Proof - Using Logarithmic Formula

The proof of uv differential can also be derived using logarithms. First, we apply logarithms to the product of the functions uv, and then we apply derivatives to obtain the final uv formula of differentiation. Here we use the formula of logarithm - logab = loga + logb, and the formula of differentiation of this logarithmic function - d/dx.log f(x) = f'(x)/f(x). Let us check the below steps to prove the uv formula of differentiation, in the below steps.

log(u.v) = logu + logv

Applying derivatives on both sides we have

d/dx.(log(uv)) = d/dx.logu + d/dx.logv

(uv)'/(uv) = u'/u + v'/v

(uv)' = (uv)[u'/u + v'/v]

(uv)' = uv.u'/u + uv.v'/v

(uv)' = u'v + v'u

The uv differentiation formula has numerous applications in calculus. Some of the important applications are as follows.

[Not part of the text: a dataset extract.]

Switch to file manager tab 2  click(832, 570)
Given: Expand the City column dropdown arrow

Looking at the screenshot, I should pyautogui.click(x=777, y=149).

• The uv formula of differentiation can also be used to find the differentiation of the product of three or more functions.
• The uv differentiation has helped in the concept of partial derivatives of two or more functions.
• The integration of the product of two functions has also been derived with the help of this uv differentiation formula.

Related Topics

The following topics are helpful for a clear understanding of uv differentiation formula.

• Differentiation
• Calculus Formulas
• Differential Equation
• Linear Differential Equations
• Application of Derivatives
• Fundamental Theorem of Calculus

What Is UV Differentiation Formula?

The uv differentiation formula is (uv)' = u'v + v'u. This is used to find the differentiation of the product of two functions.

How Do We Use UV Differentiation Formula?

The uv differentiation formula is used to find the differentiation of the product of two functions. The differentiation of the product of two functions is equal to the sum of the differentiation of the first function multiplied with the second function, and the differentiation of the second function multiplied with the first function. For two functions u and v the uv differentiation formula is (u.v)' = u'v + v'u.

What Are The Uses of UV Differentiation Formula?

The uv differentiation formula can be used to find the differentiation of the product of two functions. Also, this formula can be used for the differentiation of the product of three or more functions. The concept of partial derivatives has also been derived from this differentiation formula.